4.18.3 The obligations of the Contractor under the Paragraph 4.18 shall not extend to the liability of the Architect, his agents or employees arising out of (1) the preparation or approval of maps, drawings, opinions, reports, surveys, Change Orders, designs or specifications or (2) the giving of or the failure to give directions or instructions by the Architect, his agents or employees provided such giving or failure to give is the primary cause of the injury or damage.

* * * * * *

10.1 Safety Precautions And Programs.

10.1.1 The Contractor shall be responsible for initiating, maintaining and supervising all safety precautions and programs in connection with the Work.

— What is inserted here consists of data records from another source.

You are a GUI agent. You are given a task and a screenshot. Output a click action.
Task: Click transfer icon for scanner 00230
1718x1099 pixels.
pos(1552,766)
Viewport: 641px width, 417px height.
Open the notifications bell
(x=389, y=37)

10.2 Safety of Persons And Property.

10.2.1 The Contractor shall take all reasonable precautions for the safety of, and shall provide all reasonable protection to prevent damage, injury or loss to:

.1 all employees on the Work and all other persons who may be affected thereby.

* * * * * *

10.2.2 The contractor shall comply with all applicable laws, ordinances, rules, regulations and orders of any public authority having jurisdiction for the safety of persons or property or to protect them from damage, injury or loss. He shall erect and maintain, as required by existing conditions and progress of the Work, all reasonable safeguards for safety and protection including posting danger signs and other warnings against hazards, promulgating safety regulations and notifying owners and users of adjacent utilities." [American Institute of Architects, Document A 201 (1967)].

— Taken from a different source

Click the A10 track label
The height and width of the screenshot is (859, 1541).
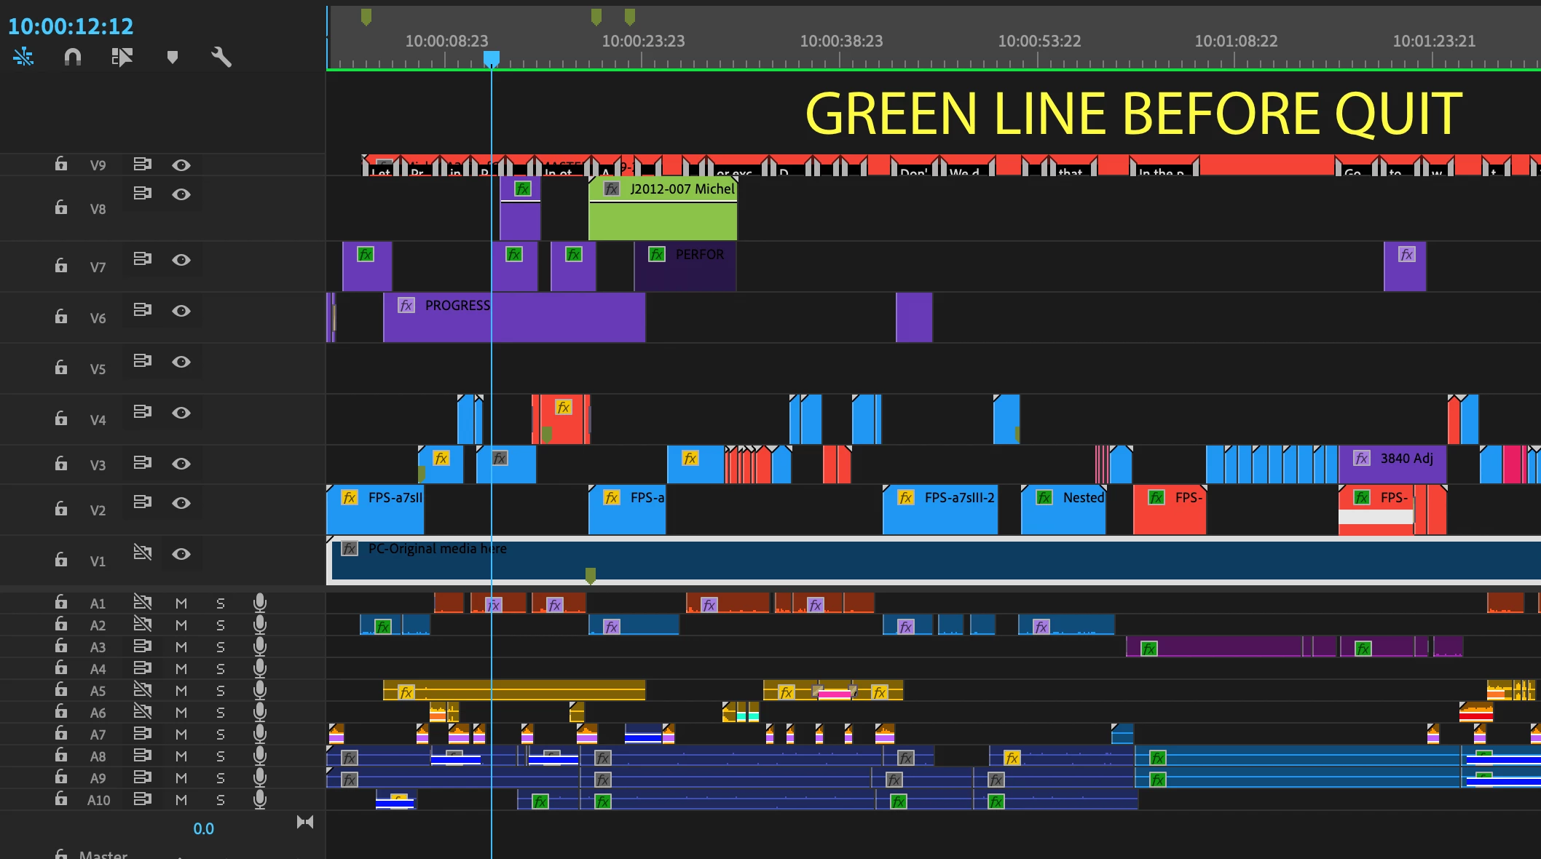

[6] The use of the term "custom" in this case is to be distinguished from its common-law meaning. It is not here used to mean a practice which has acquired the force of law because it has enjoyed common adoption and unvarying acquiescence over a long period in a locality or throughout a wide area. We use the terms custom, habit and common practice interchangeably to denote the common practice or usage in a trade. See 29 Am.Jur., Evidence § 318 at 365; see also McCormick, Evidence, § 195 at 462 (2d ed. 1972).

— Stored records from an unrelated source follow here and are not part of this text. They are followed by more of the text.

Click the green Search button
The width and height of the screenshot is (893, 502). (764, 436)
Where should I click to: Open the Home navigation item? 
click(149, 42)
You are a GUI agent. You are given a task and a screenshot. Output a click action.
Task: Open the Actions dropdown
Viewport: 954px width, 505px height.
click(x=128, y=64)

[7] See also Restatement 2d, Torts § 295, A Comment b:

"... Evidence of the custom is admissible, and is relevant, as indicating a composite judgment as to the risks of the situation and the precautions required to meet them, as well as the feasibility of such precautions, the difficulty of any change in accepted methods, and the actor's opportunity to learn what is called for, and the justifiable expectation of others that he will do what is usual, as well as the justifiable expectation of the actor that others will do the same. If the actor does what others do under like circumstances, there is at least a possible inference that he is conforming to the community standard of reasonable conduct; and if he does not do what others do, there is a possible inference that he is not so conforming."